India’s growth figures may be better than other nations, but former RBI governor Raghuram Rajan says that the same is a “jobless growth” and the country needs more growth to match its massive population.
In an interview with a news website, the former chief economist of the International Monetary Fund said the country needs to ramp up its skill base and educate more people if it wants to create more jobs.
“Jobs are essentially Task One for the economy. We don’t need everybody to be a software programmer or consultant, but we need decent jobs,” he was quoted as saying.
Rajan reiterated his stand that the liberal nature of the Indian democracy was fading fast, and hinted that the same may have severe repercussions on the economy. He cited the example of financially-battered Sri Lanka, whose problems were a manifestation of the troubled past of the Tamil minorities, who formed a part of its successful middle-income economy.
“Sri Lanka certainly had a large minority – the Tamils. And when they had a problem of jobless growth, politicians found it particularly easy to deflect some of the attention to the problem of minorities and made a bogeyman out of the minorities…essentially creating the strife that resulted in civil war,” he said.

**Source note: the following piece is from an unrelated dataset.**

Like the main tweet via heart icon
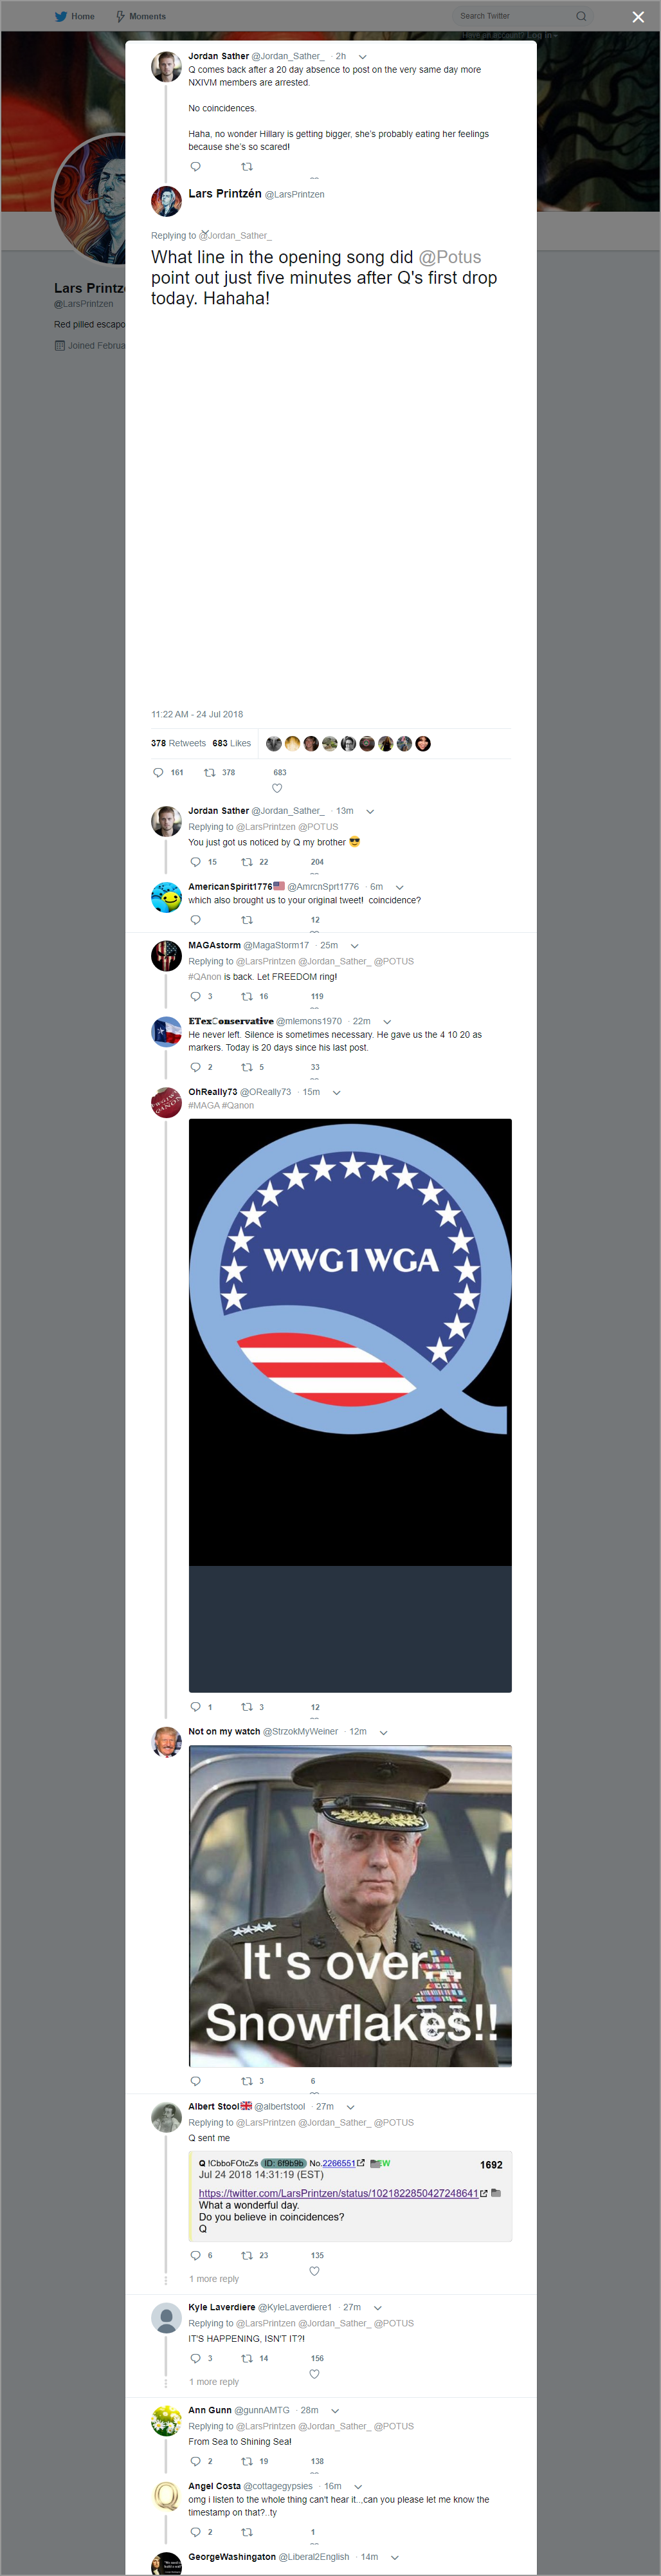 coord(277,788)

He said India is on a similar path, with a few politicians fuelling the narrative against minorities.
When one might wonder how communal equations may affect an economy, Rajan simplifies the concept – “People worry. First, they think of the consequences down the line…The other thing they think about is ‘Do I really want to do business with a country which mistreats its minorities?’” he said echoing the sentiments of nations which may want to stay away from doing business in the future.

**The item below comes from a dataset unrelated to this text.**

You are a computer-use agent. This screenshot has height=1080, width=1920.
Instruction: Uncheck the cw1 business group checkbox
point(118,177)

In this context, he cited the example of China, whose mistreatment of the Uyghur Muslims earned it the disdain of the US and Europe, sanctions on goods produced in the country and motions by shareholders to stop doing business.
At an earlier event in Raipur last month, Rajan had stressed that strengthening liberal democracy and its institutions were key to achieve economic growth.
“…what is happening to liberal democracy in this country and is it really that necessary for Indian development?…We absolutely must strengthen it. There is a feeling among some quarters in India today that democracy holds back India…India needs strong, even authoritarian, leadership with few checks and balances on it to grow and we seem to be drifting in this direction,” Rajan had said.
The under-performance of the country in terms of economic growth “seems to indicate the path we are going on needs rethinking,” he had said.
“Our future lies in strengthening our liberal democracy and its institutions, not weakening them, and this is in fact essential for our growth,” he had said.
Claiming that India’s slow growth was not just due to the COVID-19 pandemic, Rajan said the country’s underperformance predated it. “Indeed for about a decade, probably since the onset of the global financial crisis, we haven’t been doing as well as we could. The key measure of this underperformance is our inability to create the good jobs that our youth need,” he said.